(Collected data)
----------------------------------------

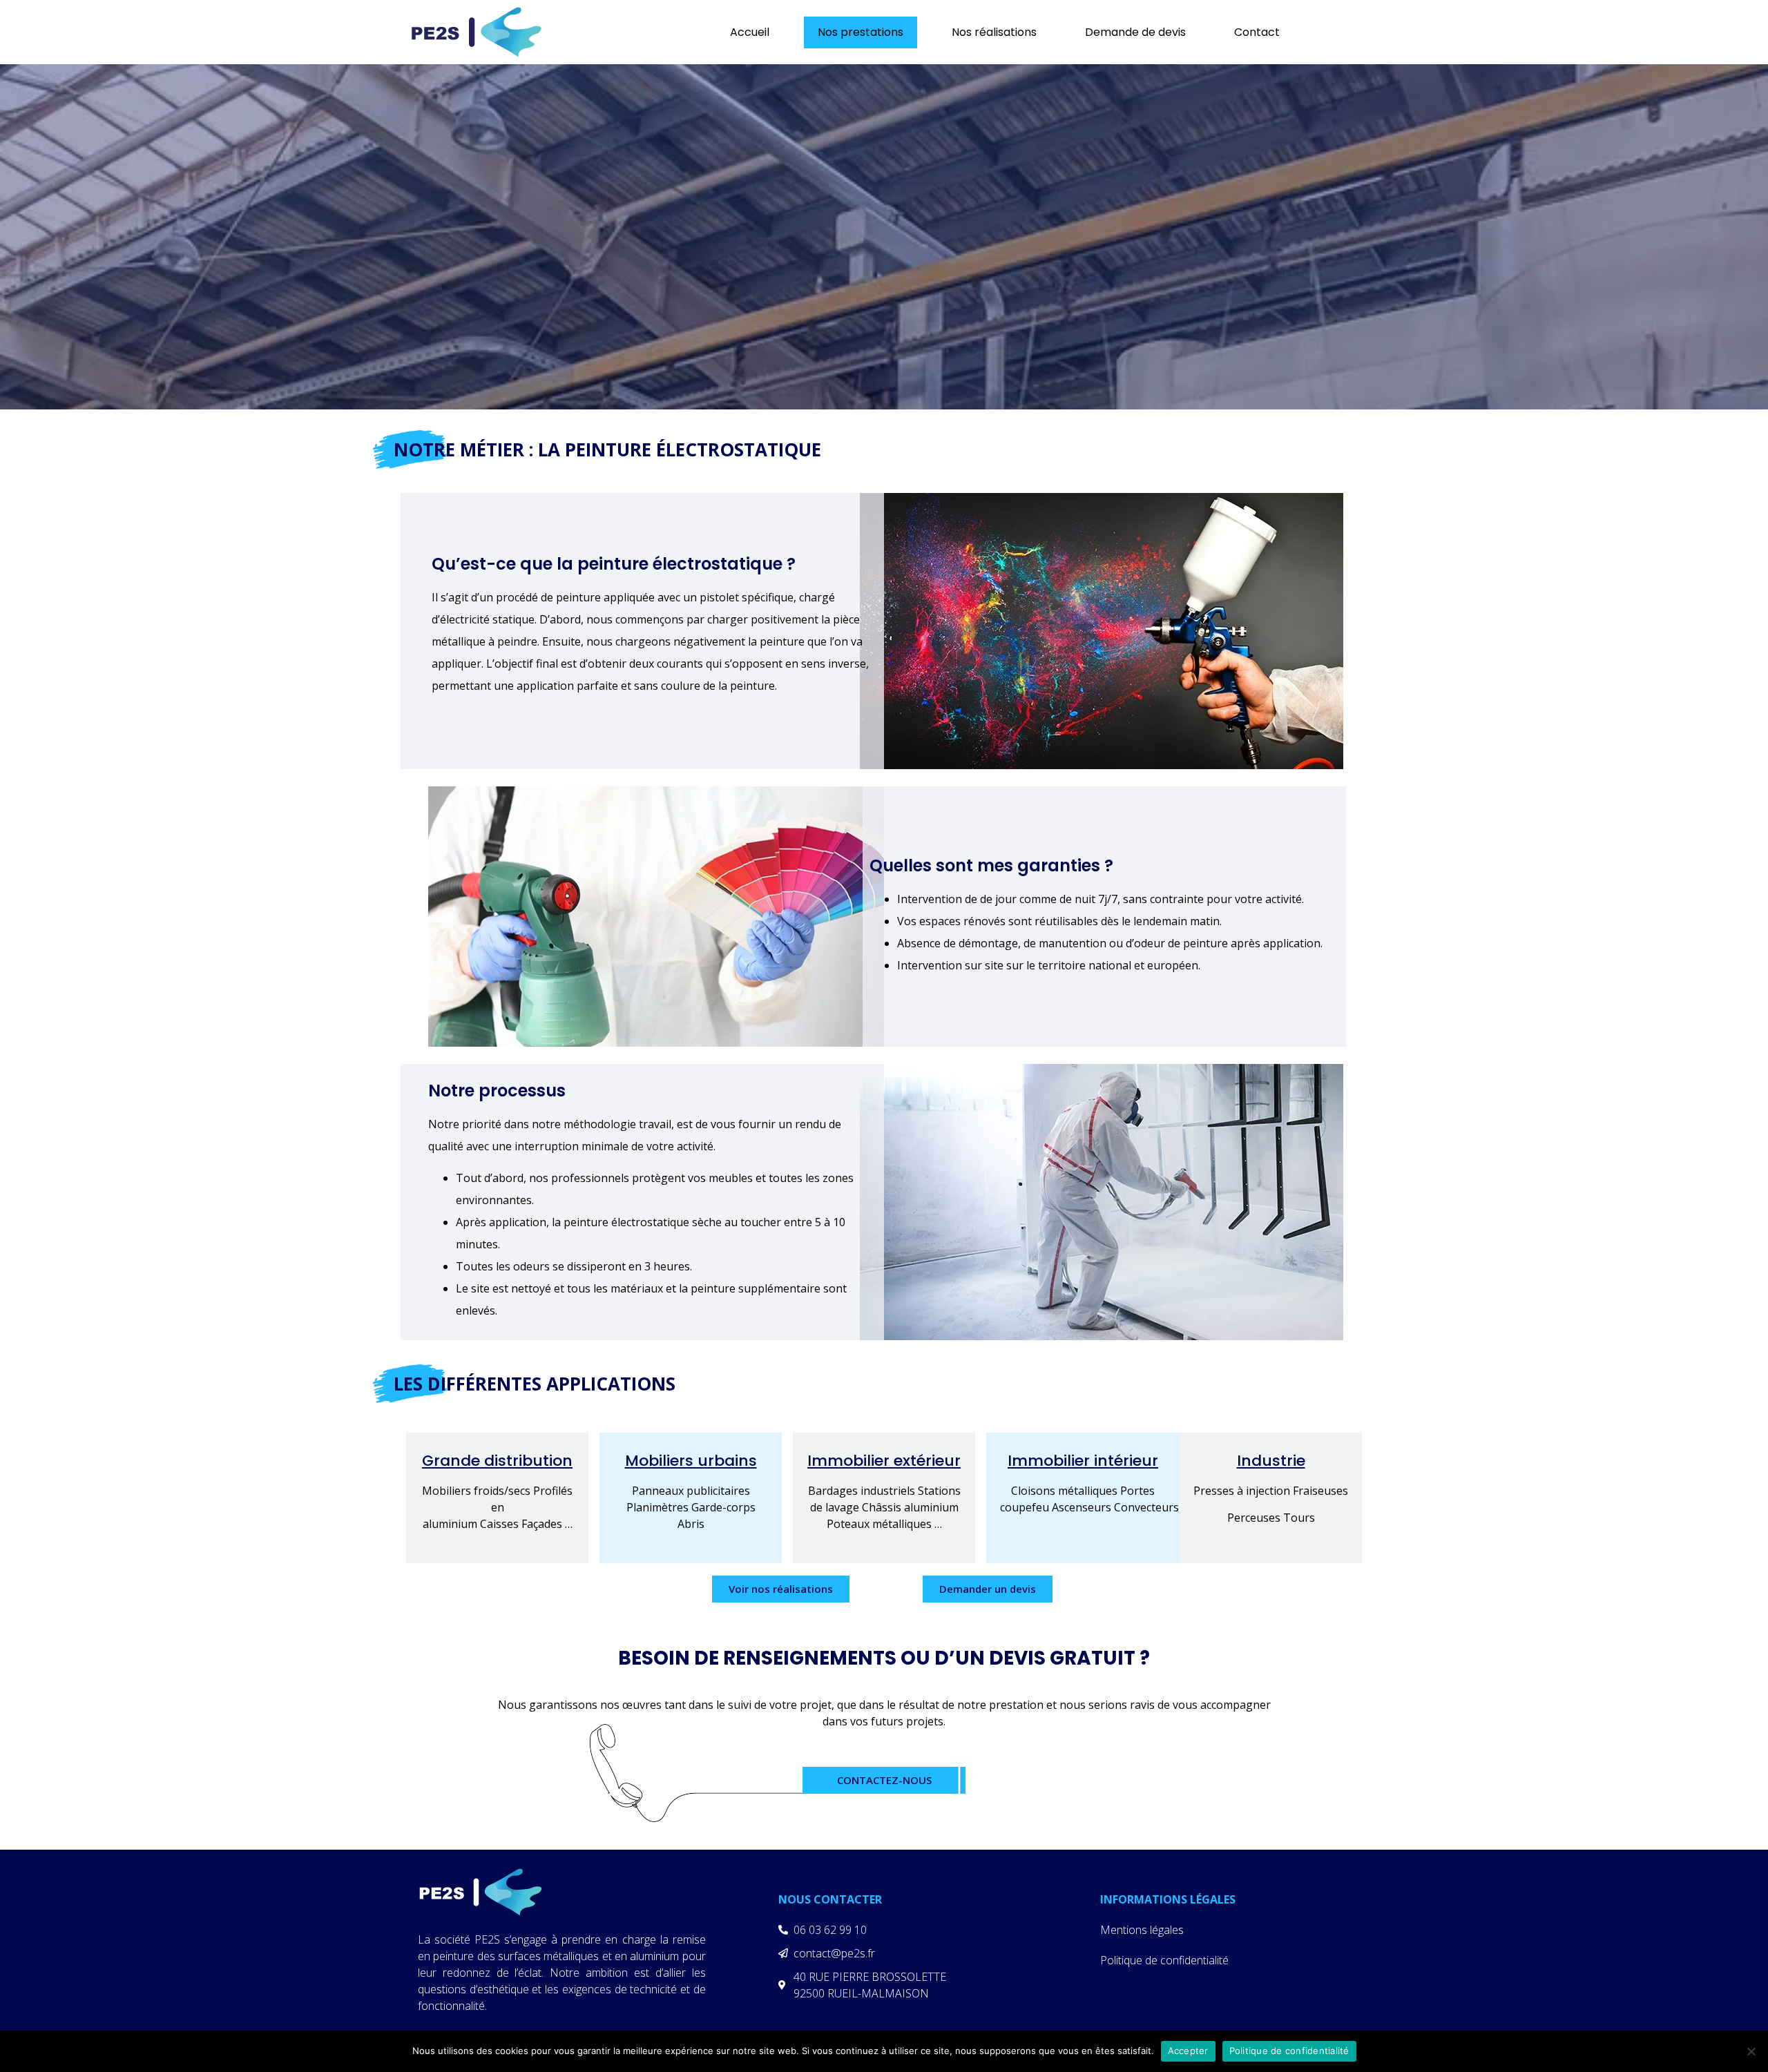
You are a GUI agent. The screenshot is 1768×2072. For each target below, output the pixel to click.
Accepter (1188, 2050)
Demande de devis (1135, 32)
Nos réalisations (994, 32)
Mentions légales (1142, 1929)
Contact (1257, 32)
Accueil (749, 32)
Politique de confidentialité (1164, 1960)
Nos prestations (860, 32)
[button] (780, 1589)
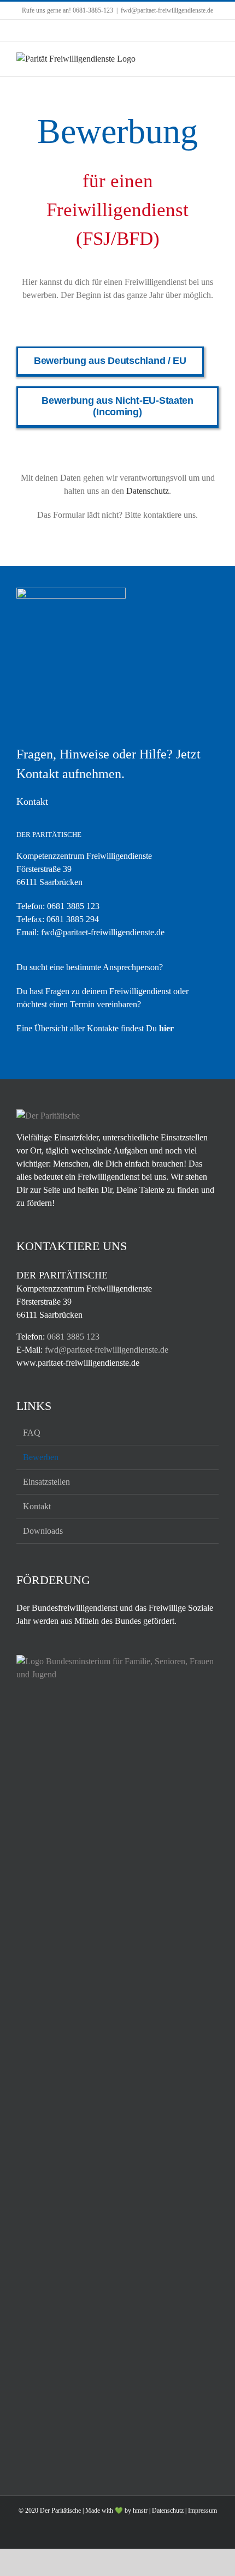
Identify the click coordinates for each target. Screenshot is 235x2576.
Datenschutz (147, 490)
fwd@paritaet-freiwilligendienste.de (167, 10)
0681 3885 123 (73, 906)
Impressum (202, 2510)
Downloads (43, 1530)
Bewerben (40, 1457)
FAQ (31, 1432)
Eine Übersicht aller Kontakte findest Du (95, 1028)
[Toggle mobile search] (194, 58)
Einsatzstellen (46, 1481)
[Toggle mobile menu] (214, 58)
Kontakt (37, 1506)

----------------------------------------

• **Directions**
Your answer should consist solely of the lines from the one with "Nos prestations (860, 32)" through the last line of the entries, restated word for word, with the pictures omitted.

• **Result**
Nos prestations (860, 32)
[button] (780, 1589)
Identify the click coordinates for each target. Screenshot is 235x2576.
Datenschutz (147, 490)
fwd@paritaet-freiwilligendienste.de (167, 10)
0681 3885 123 (73, 906)
Impressum (202, 2510)
Downloads (43, 1530)
Bewerben (40, 1457)
FAQ (31, 1432)
Eine Übersicht aller Kontakte findest Du (95, 1028)
[Toggle mobile search] (194, 58)
Einsatzstellen (46, 1481)
[Toggle mobile menu] (214, 58)
Kontakt (37, 1506)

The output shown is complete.